C/O AMPHASTAR PHARMACEUTICALS, INC.
11570 6TH STREET
RANCHO CUCAMONGA, CA91730
X X COO and Chief Scientist
Signatures
/s/ Ken Stupak, by power of attorney for Jack Y. Zhang 06/16/2015
Signature of Reporting Person Date
/s/ Ken Stupak, by power of attorney for Mary Z. Luo 06/16/2015
Signature of Reporting Person Date
Explanation of Responses:
( 1 )The sale reported in this Form 4 was effected pursuant to a Rule 10b5-1 trading plan adopted by the reporting person on December 16, 2014.
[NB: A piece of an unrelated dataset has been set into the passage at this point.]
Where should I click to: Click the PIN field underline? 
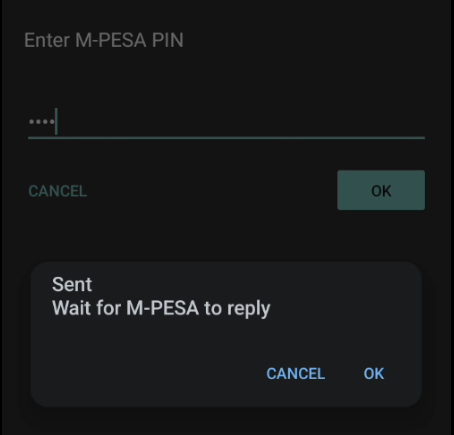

( 2 )The price reported in Column 4 is a weighted average price. These shares were sold in multiple transactions at prices ranging from $16.00 to $16.45, inclusive. The reporting person undertakes to provide to the Issuer, any security holder of the Issuer, or the staff of the Securities and Exchange Commission, upon request, full information regarding the number of shares sold at each separate price.
( 3 )The reported securities were withheld to satisfy the Reporting Person's tax liability in connection with the reported reported option exercise.
( 4 )The securities are held of record by Mary Z. Luo. The reporting persons are husband and wife.
( 5 )The shares are held of record by Applied Physics & Chemistry Laboratories, Inc., of which the reporting persons are the sole owners.
( 6 )The shares are held of record in an account for the benefit of the reporting persons' son. The reporting persons disclaim beneficial ownership of these shares, and the inclusion of these shares in this report should not be deemed an admission of beneficial ownership of any such shares for purposes of Section 16, or for any other purpose.
( 7 )The shares are held of record by a trust for the benefit of the reporting persons' son. The reporting persons disclaim beneficial ownership of these shares, and the inclusion of these shares in this report should not be deemed an admission of beneficial ownership of any such shares for purposes of Section 16, or for any other purpose.
( 8 )Shares subject to the option are fully vested and immediately exercisable.